Activation, or the altered perception of activation, of trigeminal nerves that innervate the cranial vasculature is considered to be a pivotal component of the pathophysiology of acute migraine. Calcitonin gene-related peptide (CGRP) levels are increased during migraine and after trigeminal nerve stimulation in the cat. Both CGRP and nitric oxide (NO) infusion causes headache and delayed migraine in migraineurs. Neurogenic stimulation of a cranial window, CGRP and NO injection all cause meningeal artery dilation in the rat when viewed using intravital microscopy. Topiramate is an antiepileptic drug with established efficacy as a migraine preventive, and has recently been shown to inhibit neurons of the trigeminocervical complex after superior sagittal sinus stimulation.

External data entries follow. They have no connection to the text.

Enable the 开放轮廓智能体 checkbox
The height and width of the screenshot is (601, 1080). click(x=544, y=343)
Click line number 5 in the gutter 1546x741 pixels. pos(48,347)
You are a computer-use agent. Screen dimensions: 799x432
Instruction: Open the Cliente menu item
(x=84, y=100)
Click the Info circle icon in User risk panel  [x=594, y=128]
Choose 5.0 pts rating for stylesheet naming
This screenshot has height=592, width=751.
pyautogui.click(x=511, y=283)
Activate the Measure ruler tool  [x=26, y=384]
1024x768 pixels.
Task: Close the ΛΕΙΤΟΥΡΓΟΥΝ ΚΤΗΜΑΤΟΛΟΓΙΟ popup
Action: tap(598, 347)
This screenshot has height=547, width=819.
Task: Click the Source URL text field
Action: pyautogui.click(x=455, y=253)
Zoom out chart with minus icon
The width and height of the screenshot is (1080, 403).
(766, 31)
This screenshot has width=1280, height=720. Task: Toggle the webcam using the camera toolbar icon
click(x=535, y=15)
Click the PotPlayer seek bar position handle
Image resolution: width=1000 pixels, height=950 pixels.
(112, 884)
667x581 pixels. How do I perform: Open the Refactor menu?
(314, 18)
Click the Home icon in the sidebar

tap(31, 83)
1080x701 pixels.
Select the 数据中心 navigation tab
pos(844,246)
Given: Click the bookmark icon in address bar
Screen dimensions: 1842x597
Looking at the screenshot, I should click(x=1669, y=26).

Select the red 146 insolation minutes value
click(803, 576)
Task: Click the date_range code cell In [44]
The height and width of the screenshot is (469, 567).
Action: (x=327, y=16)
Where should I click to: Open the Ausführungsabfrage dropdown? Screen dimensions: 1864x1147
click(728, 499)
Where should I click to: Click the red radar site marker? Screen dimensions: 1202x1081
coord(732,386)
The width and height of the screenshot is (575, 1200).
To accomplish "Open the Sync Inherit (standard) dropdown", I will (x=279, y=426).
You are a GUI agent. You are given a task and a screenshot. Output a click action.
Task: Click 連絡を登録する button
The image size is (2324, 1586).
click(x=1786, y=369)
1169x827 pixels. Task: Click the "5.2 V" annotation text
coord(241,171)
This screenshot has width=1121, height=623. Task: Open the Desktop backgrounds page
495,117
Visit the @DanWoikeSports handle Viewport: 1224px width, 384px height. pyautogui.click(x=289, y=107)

In this study, we used intravital microscopy with neurogenic dural vasodilation, and CGRP- and NO-induced dilation to examine whether intravenous topiramate has effects on the trigeminovascular system. Topiramate was able to attentuate neurogenic dural vasodilation maximally after 15 min by 52% at 30 mg kg(-1) (t(5) = 6.78, n = 6); there was no significant inhibition at 10 mg kg(-1). There was also significant attenuation of the NO-induced dilation maximally after 15 min, at both 10 and 30 mg kg(-1) by 21% (t(6) = 6.09, n = 7) and 41% (t(6) = 5.3, n = 7), respectively. CGRP-induced dilation was not inhibited at either dose of topiramate. The study demonstrates that topiramate is likely to inhibit neurogenic dural vasodilation by inhibiting the release of CGRP from prejunctional trigeminal neurons, thus attenuating the dural vasodilation. Topiramate is not able to act postsynaptically at the blood vessels themselves as the CGRP-induced dilation was not attenuated. The data are consistent with an effect of topiramate on trigeminovascular activation which may form part of its preventive antimigraine mechanisms of action.

Figure 1

Effects of topiramate treatment on neurogenic dural vasodilation. Following control responses to electrical stimulation, rats were injected with topiramate (a) 10 mg kg⁻¹ or (b) 30 mg kg⁻¹, and electrical stimulation repeated after 5, 10, 15, 30, 60 and 90 min. ^*P<0.05, significance compared to the control response. ^#P<0.05, significance compared to the response 15 min post topiramate.

Figure 2

Effects of topiramate treatment on CGRP-induced dilation. Following control responses to CGRP, bolus rats were injected with topiramate (10 or 30 mg kg⁻¹) and CGRP bolus repeated after 5, 15, 30 and 60 min.

Figure 3

Effects of topiramate treatment on NO-induced dilation. Following control responses to sodium nitroprusside infusion, rats were injected with topiramate (a) 10 mg kg⁻¹ or (b) 30 mg kg⁻¹, and sodium nitroprusside infusion repeated after 5, 15, 30 and 60 min. ^*P<0.05, significance compared to the control response. ^#P<0.05 significance compared to the response 15 min post topiramate injection. ^χP<0.05, significance compared to the response 5 min post topiramate injection.